> **WORK TO BE COMPLETED**:
Go line by line through the entries and show those that hold the string "below".

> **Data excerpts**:

▼▼▼

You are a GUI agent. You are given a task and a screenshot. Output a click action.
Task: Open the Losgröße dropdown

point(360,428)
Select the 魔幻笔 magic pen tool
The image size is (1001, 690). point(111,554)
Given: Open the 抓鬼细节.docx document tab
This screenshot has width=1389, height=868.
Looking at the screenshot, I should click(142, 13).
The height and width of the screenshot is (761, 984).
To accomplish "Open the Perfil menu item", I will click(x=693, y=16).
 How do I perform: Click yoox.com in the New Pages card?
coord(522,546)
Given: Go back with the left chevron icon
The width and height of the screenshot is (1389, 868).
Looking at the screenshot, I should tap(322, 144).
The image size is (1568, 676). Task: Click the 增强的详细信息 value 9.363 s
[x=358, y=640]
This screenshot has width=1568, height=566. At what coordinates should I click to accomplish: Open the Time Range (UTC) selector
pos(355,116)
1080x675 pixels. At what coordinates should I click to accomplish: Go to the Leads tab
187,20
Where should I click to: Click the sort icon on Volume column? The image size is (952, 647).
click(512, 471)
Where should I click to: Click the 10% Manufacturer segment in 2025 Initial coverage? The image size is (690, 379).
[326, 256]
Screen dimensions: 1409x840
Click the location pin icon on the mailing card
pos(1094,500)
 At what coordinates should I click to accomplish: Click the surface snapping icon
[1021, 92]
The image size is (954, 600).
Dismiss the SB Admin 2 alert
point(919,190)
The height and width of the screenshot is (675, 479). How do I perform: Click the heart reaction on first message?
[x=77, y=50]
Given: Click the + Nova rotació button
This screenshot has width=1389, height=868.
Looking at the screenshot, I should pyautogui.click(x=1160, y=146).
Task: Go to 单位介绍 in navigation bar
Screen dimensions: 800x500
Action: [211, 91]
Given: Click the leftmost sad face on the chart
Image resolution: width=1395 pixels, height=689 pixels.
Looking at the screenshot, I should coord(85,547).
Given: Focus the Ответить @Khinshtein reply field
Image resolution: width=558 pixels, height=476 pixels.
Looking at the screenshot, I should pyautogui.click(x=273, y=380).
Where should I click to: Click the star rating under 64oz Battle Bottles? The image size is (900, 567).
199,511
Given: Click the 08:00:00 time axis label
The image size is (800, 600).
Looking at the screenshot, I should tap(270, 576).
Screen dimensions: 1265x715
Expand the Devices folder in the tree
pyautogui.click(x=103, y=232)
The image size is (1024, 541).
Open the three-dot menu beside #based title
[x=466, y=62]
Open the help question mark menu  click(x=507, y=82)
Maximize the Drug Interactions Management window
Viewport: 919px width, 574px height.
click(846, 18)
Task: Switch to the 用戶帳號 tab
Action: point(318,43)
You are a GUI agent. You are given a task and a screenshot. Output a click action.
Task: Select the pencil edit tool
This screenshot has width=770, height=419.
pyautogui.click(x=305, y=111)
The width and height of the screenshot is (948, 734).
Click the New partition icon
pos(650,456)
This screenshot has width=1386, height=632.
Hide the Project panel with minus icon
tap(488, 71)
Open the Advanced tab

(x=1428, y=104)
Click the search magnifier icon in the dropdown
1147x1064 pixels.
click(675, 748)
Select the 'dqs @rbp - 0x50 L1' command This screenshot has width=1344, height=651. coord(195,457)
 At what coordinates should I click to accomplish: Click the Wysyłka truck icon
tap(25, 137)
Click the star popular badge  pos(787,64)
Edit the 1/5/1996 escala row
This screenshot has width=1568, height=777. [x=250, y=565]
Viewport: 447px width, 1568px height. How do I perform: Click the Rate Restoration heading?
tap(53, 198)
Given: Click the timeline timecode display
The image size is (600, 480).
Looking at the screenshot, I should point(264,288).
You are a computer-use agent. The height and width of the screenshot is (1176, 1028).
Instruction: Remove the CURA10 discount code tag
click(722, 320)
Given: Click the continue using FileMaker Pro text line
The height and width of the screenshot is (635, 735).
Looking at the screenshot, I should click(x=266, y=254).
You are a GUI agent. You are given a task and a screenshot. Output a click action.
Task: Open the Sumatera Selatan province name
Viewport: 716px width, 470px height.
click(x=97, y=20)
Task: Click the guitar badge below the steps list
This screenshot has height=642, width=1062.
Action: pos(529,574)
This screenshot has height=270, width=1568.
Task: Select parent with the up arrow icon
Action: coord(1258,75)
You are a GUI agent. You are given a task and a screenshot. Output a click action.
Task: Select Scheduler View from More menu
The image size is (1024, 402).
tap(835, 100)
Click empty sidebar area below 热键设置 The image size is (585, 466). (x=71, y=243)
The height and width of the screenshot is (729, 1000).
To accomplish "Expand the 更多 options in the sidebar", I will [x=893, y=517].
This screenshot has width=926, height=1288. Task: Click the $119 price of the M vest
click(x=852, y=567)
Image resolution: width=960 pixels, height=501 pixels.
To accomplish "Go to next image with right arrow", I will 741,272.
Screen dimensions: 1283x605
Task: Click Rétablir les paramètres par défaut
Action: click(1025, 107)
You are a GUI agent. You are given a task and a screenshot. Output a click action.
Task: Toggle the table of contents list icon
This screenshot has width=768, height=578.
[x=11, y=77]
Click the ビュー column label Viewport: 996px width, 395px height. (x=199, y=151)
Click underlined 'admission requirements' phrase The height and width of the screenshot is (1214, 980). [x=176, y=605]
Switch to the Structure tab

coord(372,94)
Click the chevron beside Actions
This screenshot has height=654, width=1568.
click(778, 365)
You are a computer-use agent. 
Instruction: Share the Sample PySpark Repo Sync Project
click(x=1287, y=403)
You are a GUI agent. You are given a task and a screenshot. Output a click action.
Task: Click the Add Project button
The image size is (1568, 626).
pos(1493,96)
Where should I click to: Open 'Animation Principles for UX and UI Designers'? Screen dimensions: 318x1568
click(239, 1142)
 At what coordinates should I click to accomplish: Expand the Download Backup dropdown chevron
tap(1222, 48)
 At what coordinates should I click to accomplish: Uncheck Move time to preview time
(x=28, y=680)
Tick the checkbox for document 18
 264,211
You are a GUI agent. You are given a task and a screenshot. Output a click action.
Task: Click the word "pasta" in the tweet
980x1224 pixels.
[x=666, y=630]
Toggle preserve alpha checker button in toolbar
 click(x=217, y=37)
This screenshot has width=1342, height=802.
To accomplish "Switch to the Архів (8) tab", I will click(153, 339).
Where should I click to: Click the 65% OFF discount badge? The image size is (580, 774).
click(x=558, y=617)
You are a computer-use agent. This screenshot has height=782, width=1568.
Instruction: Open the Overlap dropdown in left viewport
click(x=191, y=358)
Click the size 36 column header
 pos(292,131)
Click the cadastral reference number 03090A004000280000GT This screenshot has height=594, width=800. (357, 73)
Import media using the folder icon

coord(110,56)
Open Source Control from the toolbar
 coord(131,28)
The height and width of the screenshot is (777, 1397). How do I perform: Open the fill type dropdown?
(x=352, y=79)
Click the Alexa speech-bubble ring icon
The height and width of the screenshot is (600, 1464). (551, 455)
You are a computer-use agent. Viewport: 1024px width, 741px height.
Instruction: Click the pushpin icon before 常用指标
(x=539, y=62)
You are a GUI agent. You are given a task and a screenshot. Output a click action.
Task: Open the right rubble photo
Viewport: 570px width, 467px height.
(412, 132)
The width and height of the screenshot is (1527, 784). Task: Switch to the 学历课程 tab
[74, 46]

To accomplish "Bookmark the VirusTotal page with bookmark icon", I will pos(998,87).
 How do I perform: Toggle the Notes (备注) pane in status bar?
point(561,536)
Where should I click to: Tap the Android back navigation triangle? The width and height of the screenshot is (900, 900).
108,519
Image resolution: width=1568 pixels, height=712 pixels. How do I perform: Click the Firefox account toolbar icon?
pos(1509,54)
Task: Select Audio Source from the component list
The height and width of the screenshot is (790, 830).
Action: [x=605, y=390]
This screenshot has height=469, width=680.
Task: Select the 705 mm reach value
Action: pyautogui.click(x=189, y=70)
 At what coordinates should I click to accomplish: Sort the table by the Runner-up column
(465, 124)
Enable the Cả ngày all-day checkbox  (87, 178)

▲▲▲

> **TASK OUTPUT**:
Task: Click the guitar badge below the steps list
Click empty sidebar area below 热键设置 The image size is (585, 466). (x=71, y=243)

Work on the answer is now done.